Reading passage

** Start **

From Wheelock to Rossiter

The College has transformed dramatically over the years. From the early days of Eleazar Wheelock to the present, the student body has experienced much change as well, but one thing has remained constant.

Students have always needed food.

Today's student has the choice of many different eateries run by Dartmouth Dining Services. It was not so in the olden days.

In the earliest days of the College, students ate in the private residencies of professors, including the home of College founder Wheelock, according to information provided by Dining Services Director Tucker Rossiter.

There have also always been complaints about the food.

"I hope Providence designs to deliver us from the plague of unskillful, deceitful and unfaithful cooks, two of whom Mr. Woodward has lately ordered to the whipping post for stealing," Wheelock wrote in 1773.

In 1774, the poor quality of food at the College sparked complaints, which reached the ears of New Hampshire Governor John Wentworth, according to a history of dining prepared by DDS. One parent threatened a lawsuit against the College because of the food his son was receiving.

"The very name of putrefied, stinking provisions in a College alarms parents, who wish to secure health to their sons," Wentworth wrote.

Prior to 1776, boarding at the College was optional. Students who did board at the College received preference in room selection. Boarding with the College was required between 1776 and 1780, then the requirement was dropped.

In 1791, the College contracted the construction of a new dining commons, which was completed in 1793. The commons was not owned by the College but by two businessmen.

In 1807, the College bought the Commons building, and students ate there until 1815, when the College stopped providing food to students. Students ate at private homes or in eating clubs, some of which evolved into the fraternities of today.

Official College dining services resumed in the early 1900s, according to Assistant Director of Dining Services Jerry Gambell.

In 1901, the College Hall Commons, on the present site of Collis Common Ground, and a grill opened to serve the student body.

Meal service at the Commons was "family-style," which meant that the food was served as part of a complete meal, like the entree specials of today's Food Court and Home Plate. Unlike today's Westside Buffet, or Sunday Brunch at Home Plate, the meals were not all-you-can-eat.

** End **

Complete the following
1. Translate this sentence from the passage on College dining history into Spanish: "There have also always been complaints about the food."
2. Extend the passage on College dining history by writing what comes after its final sentence.

Given information
** Start **

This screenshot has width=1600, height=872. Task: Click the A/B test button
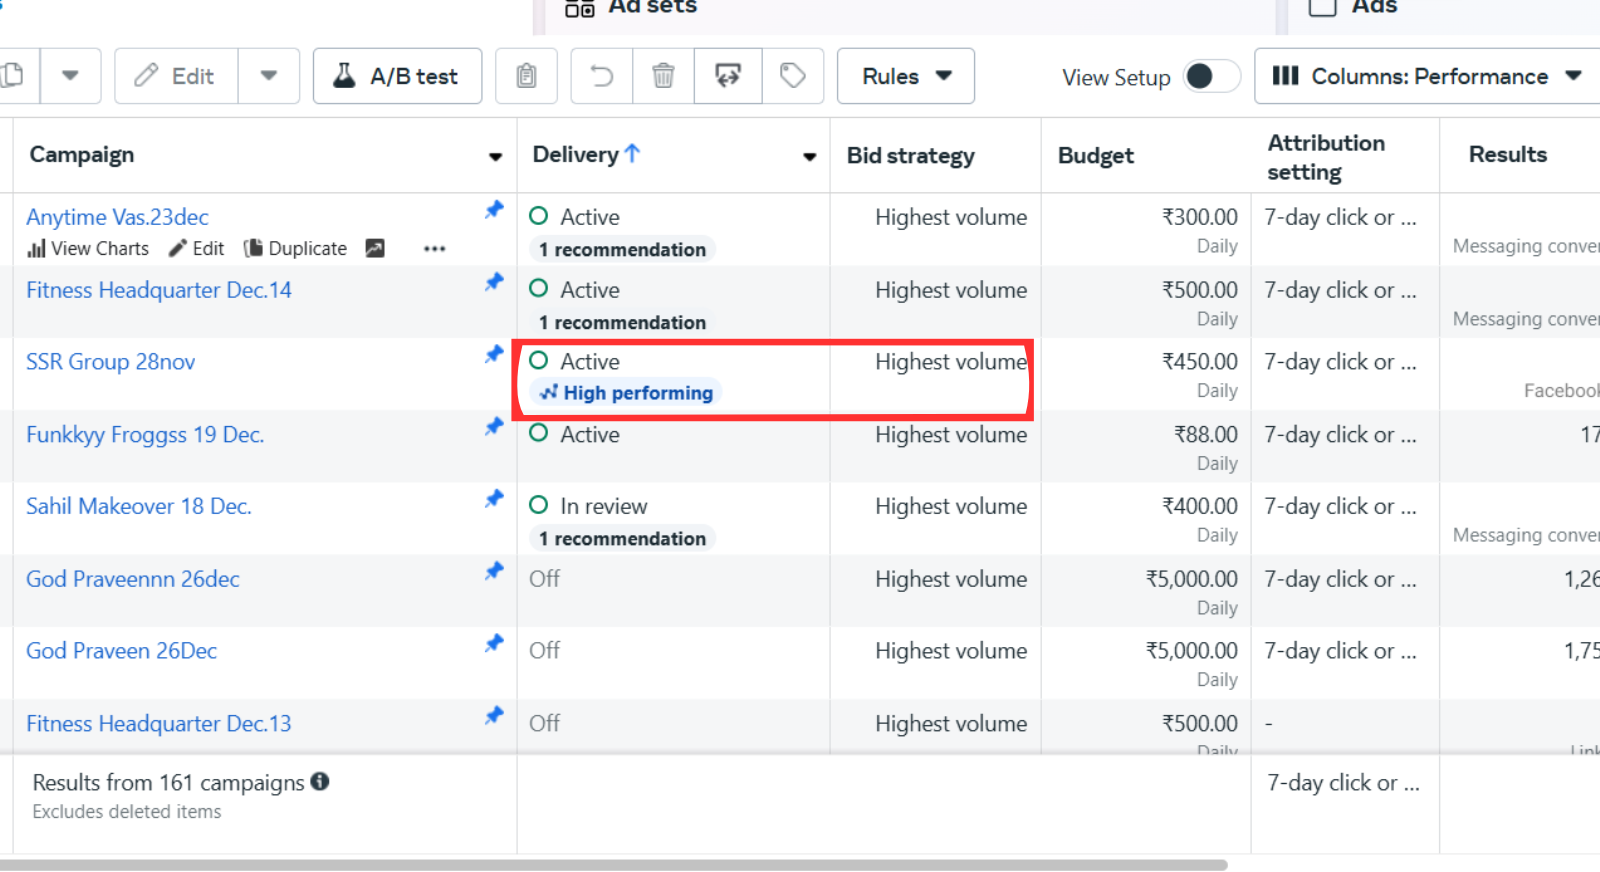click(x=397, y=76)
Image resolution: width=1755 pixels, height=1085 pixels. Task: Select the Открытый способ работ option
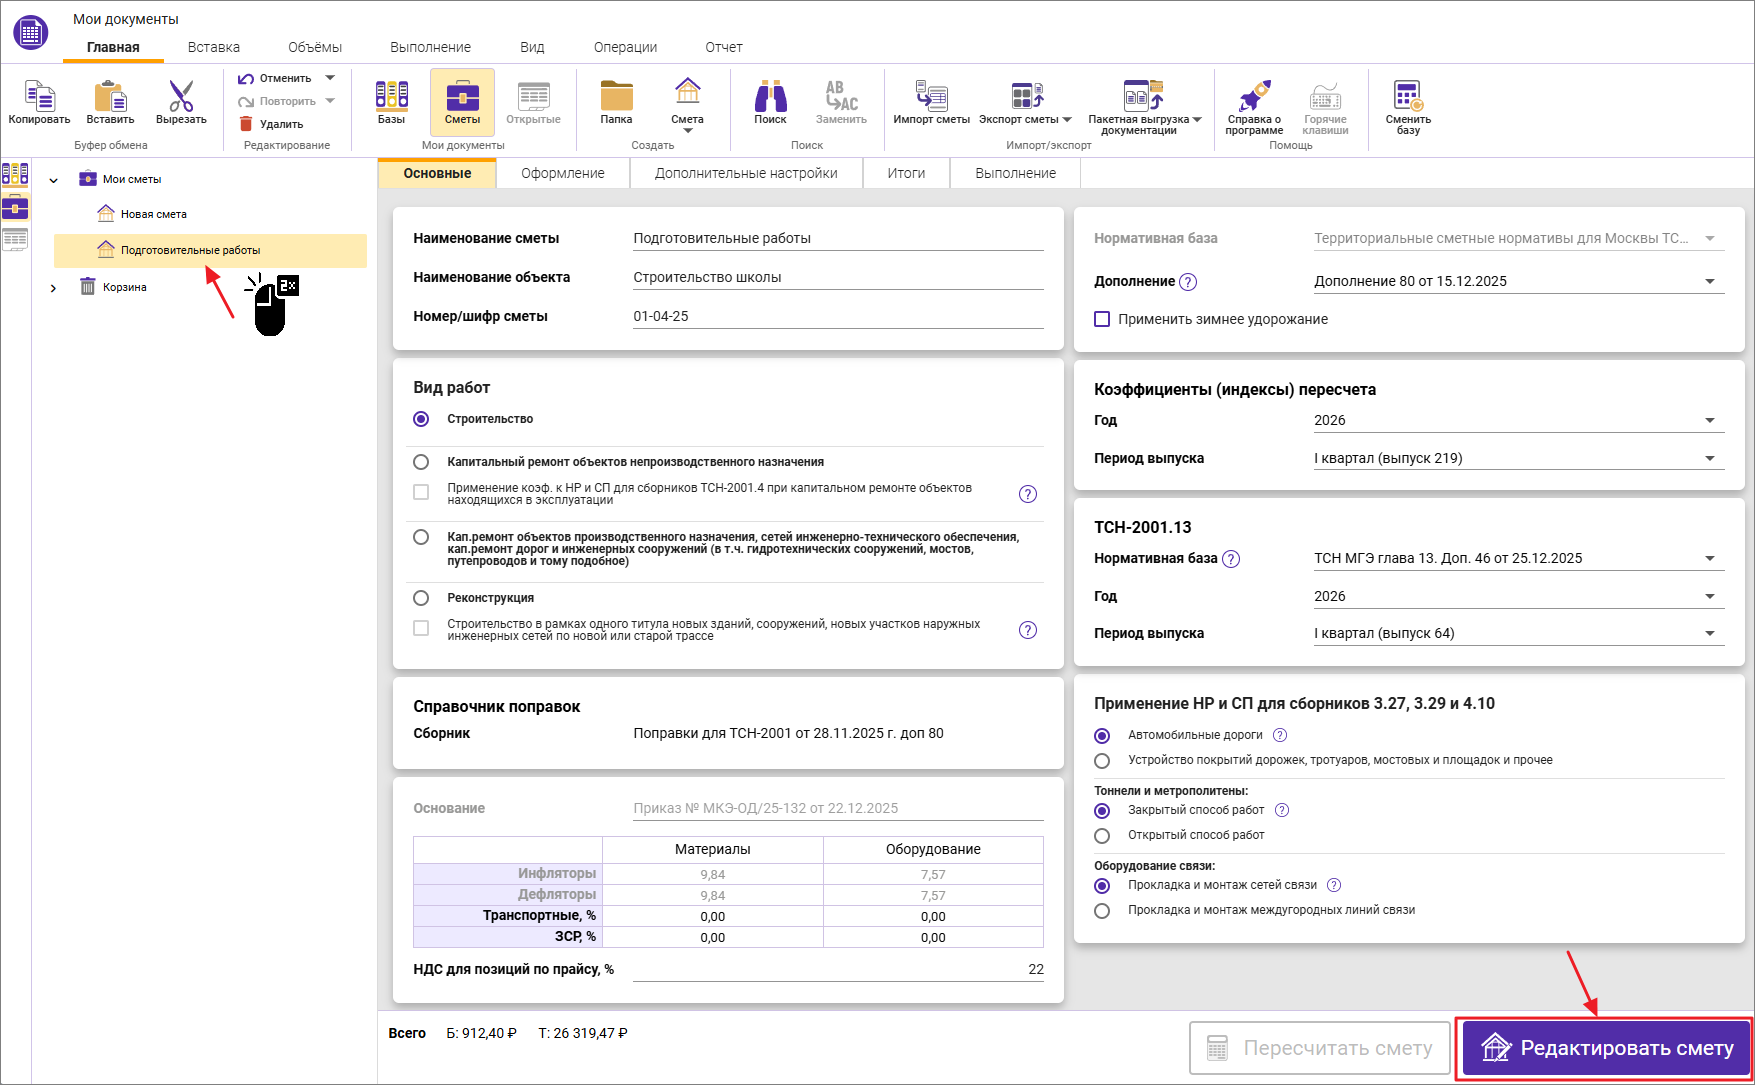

** End **

Solved problems
1. También siempre ha habido quejas sobre la comida.

2.
Dining halls

In 1937, financial gifts from Henry Bates Thayer, Class of 1879 and president of AT&T, contributed to the construction of a new dining facility behind the commons and Robinson Hall.

Thayer Dining Hall originally consisted of the rooms which are now the lobby and Food Court, Rossiter said. There were three separate eating areas in Thayer: the Cafeteria, the Colonial Dining Room and the Rathskellar, a pub in the basement.

The Rathskellar became the Richard Hovey Grill during the 1940s. The Hovey Grill had a "cozy, congenial atmosphere that makes [students] comfortably warm inside," according to an advertisement in The Dartmouth at the time.

In 1957, the College added the space which currently holds Home Plate. In 1977, renovations added a loading dock at the rear of the building and extra dining space in what is now Westside Buffet.

Renovations over the period of 1983 to 1984 modified Thayer's interior, moving the dishroom to a more central location from its former site at the rear of the building.

In its early days, Thayer's primary function was to serve upperclass students. The College required freshmen to eat in the Commons.

Outside of the on-going modifications in Thayer, several other dining facilities were constructed around campus.

In 1962, when the Hopkins Center was opened, it had its own dining facility, the Courtyard Cafe. The building now known as the Collis Center had a small facility referred to today as Old Collis. Rossiter said Old Collis was very popular among the student body.

With the renovations to Collis in the early 1990s, Old Collis closed. When Collis reopened in early 1994, the present Collis Cafe opened its doors.

In the 1970s, complaints arose over the negative stereotypes of Native Americans in murals in the Hovey Grill, which depict the words to the Eleazar Wheelock song written by Richard Hovey, Class of 1885. These complaints led to a set of removable panels, which covering the images in 1983. With the opening of the Lone Pine Tavern in 1994, the Hovey Grill was closed.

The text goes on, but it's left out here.